Leave out the pictures and retype, exactly, the lines below from the line with "Image resolution: width=1237" up to and including the line with "Image resolution: width=378", nothing more.

### [Provided records]
+++

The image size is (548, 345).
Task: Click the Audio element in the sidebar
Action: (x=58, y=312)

+++

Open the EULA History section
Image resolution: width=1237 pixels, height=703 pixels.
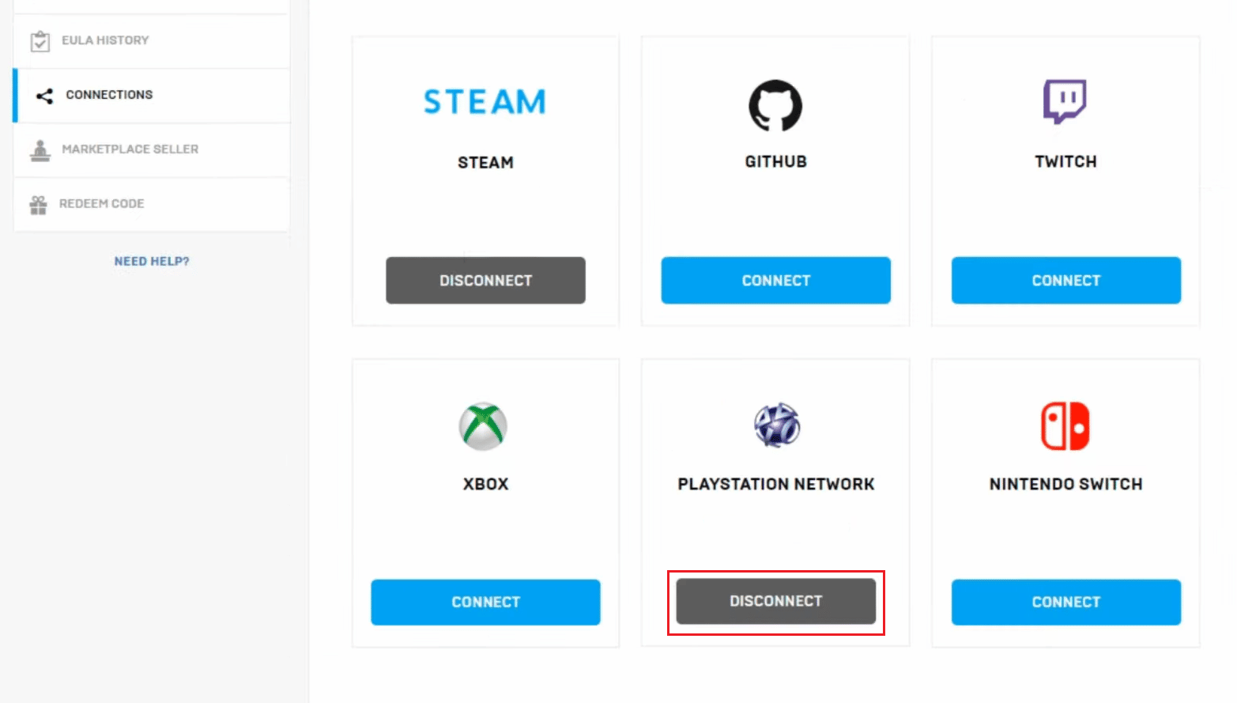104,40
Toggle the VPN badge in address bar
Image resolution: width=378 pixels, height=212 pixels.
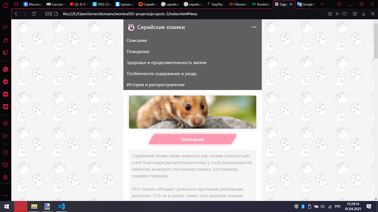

+++

### [Solution to this task]
Image resolution: width=1237 pixels, height=703 pixels.
104,40
Toggle the VPN badge in address bar
Image resolution: width=378 pixels, height=212 pixels.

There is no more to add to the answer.